### Raw data
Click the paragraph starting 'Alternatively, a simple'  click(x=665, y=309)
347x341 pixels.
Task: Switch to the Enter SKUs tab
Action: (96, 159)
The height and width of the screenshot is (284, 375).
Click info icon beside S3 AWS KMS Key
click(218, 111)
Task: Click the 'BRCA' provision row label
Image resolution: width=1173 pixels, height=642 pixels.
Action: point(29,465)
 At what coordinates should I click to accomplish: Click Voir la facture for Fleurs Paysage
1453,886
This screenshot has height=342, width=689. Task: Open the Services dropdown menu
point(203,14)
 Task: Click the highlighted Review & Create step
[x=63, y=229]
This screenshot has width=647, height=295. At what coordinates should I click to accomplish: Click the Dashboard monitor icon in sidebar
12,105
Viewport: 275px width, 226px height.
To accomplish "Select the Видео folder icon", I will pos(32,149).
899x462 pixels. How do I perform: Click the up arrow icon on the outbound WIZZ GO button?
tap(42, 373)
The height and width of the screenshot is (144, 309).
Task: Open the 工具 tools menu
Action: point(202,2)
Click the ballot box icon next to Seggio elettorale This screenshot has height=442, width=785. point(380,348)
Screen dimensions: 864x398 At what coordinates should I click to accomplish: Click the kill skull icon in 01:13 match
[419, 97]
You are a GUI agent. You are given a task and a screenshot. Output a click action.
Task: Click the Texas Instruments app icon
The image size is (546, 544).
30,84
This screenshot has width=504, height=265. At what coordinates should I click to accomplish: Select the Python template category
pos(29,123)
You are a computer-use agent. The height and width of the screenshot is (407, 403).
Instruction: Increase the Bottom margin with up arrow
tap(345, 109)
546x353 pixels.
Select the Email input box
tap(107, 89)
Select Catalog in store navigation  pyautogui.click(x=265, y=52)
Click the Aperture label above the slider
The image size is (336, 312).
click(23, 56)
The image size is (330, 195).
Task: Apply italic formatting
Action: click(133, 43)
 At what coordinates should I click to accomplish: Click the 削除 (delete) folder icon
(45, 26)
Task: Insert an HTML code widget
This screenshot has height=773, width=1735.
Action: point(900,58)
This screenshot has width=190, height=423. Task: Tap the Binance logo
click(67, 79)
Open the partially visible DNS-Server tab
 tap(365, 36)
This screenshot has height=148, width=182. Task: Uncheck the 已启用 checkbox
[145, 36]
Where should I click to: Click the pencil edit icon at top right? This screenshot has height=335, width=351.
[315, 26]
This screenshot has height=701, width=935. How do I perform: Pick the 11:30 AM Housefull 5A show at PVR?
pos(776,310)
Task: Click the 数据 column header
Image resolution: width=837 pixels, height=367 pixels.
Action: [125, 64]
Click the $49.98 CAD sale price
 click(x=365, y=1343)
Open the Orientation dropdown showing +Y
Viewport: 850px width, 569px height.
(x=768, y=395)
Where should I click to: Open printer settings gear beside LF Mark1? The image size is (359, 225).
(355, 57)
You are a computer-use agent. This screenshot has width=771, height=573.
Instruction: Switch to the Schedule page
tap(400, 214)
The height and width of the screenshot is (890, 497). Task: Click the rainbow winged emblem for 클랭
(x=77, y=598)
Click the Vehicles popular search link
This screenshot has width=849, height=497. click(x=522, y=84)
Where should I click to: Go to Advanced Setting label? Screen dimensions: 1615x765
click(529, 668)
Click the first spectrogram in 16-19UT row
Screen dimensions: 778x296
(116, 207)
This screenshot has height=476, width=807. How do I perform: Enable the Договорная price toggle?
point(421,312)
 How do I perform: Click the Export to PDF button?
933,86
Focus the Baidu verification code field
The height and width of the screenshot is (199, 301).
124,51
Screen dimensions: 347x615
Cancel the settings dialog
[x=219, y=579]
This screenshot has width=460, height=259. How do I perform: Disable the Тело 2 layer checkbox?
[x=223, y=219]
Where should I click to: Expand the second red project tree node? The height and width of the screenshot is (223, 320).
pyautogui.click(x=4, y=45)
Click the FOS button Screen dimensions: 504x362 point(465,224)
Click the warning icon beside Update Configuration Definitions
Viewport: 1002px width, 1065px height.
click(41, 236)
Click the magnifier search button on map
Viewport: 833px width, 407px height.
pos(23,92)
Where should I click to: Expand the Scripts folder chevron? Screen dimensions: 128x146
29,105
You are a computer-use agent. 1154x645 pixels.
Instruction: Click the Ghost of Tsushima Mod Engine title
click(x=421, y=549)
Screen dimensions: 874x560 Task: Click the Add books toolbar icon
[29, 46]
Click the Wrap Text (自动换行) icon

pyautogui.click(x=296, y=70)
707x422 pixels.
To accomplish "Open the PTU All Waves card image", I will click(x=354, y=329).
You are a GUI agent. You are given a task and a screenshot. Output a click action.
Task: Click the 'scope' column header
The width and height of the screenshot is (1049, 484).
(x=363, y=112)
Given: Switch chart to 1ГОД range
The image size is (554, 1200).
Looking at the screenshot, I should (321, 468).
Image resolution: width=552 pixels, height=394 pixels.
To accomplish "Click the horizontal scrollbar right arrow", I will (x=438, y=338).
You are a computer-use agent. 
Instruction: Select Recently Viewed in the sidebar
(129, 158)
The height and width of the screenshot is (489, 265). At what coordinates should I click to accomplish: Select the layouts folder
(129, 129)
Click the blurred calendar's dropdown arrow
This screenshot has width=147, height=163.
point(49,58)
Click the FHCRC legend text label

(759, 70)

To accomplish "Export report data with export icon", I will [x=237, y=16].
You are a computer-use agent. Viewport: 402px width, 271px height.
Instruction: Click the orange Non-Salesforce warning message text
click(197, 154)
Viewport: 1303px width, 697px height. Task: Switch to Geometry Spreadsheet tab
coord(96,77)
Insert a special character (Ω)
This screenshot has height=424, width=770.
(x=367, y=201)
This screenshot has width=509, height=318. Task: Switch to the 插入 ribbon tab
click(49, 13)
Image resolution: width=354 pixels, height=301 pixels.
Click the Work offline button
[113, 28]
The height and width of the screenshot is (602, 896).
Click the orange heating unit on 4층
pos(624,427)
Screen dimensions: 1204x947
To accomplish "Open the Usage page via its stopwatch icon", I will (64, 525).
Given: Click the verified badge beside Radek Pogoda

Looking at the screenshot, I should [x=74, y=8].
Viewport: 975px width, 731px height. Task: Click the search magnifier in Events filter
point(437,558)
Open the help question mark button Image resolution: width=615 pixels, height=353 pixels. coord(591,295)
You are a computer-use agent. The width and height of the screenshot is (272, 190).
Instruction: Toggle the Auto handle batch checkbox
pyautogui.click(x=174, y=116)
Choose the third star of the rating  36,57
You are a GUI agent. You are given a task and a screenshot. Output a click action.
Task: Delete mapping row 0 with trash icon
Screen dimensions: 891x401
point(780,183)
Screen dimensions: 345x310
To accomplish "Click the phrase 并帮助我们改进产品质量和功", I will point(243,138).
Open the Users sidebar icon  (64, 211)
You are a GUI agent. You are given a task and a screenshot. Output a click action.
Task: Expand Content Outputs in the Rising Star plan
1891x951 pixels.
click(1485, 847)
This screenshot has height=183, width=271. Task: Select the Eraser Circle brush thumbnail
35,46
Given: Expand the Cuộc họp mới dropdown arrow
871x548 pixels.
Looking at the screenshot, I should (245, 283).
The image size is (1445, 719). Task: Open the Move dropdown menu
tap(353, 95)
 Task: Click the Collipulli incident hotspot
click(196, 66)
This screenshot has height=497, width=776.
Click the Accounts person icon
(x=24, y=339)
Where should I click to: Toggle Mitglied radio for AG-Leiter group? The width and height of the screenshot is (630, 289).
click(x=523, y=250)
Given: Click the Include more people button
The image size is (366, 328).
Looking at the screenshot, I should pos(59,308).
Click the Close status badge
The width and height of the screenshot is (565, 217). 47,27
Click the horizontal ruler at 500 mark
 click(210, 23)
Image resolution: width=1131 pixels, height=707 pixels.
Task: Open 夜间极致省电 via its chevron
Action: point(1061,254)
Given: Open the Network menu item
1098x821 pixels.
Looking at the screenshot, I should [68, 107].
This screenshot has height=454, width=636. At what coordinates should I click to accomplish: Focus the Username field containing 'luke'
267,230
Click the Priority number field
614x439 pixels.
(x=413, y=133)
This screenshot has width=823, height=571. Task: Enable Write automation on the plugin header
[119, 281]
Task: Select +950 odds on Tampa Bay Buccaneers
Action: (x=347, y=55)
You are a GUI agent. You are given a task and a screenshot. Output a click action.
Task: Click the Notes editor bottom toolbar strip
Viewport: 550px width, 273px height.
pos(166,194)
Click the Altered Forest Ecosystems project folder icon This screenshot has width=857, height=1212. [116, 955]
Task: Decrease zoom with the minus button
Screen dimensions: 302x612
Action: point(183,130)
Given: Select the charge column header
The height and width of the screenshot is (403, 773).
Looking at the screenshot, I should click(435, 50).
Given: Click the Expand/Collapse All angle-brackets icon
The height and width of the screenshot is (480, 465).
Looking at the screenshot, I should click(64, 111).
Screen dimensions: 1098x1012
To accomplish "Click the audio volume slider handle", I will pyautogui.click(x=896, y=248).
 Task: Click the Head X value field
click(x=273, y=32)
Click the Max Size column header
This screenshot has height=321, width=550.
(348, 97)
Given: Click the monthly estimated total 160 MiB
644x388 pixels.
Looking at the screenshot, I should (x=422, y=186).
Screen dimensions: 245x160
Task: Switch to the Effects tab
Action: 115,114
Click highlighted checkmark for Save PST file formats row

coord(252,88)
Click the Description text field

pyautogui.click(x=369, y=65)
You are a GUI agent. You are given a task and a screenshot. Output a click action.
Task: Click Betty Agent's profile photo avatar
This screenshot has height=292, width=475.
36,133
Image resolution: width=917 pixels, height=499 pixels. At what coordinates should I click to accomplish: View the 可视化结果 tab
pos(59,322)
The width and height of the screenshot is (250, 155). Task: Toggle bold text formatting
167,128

### Your task
A line qualifies when it holds the word "will"; report all qualifying lines from the records above.

### Reply
To accomplish "Select the Видео folder icon", I will pos(32,149).
To accomplish "Open the PTU All Waves card image", I will click(x=354, y=329).
To accomplish "Click the horizontal scrollbar right arrow", I will (x=438, y=338).
To accomplish "Export report data with export icon", I will [x=237, y=16].
To accomplish "Open the Usage page via its stopwatch icon", I will (64, 525).
To accomplish "Click the phrase 并帮助我们改进产品质量和功", I will point(243,138).
To accomplish "Click the audio volume slider handle", I will pyautogui.click(x=896, y=248).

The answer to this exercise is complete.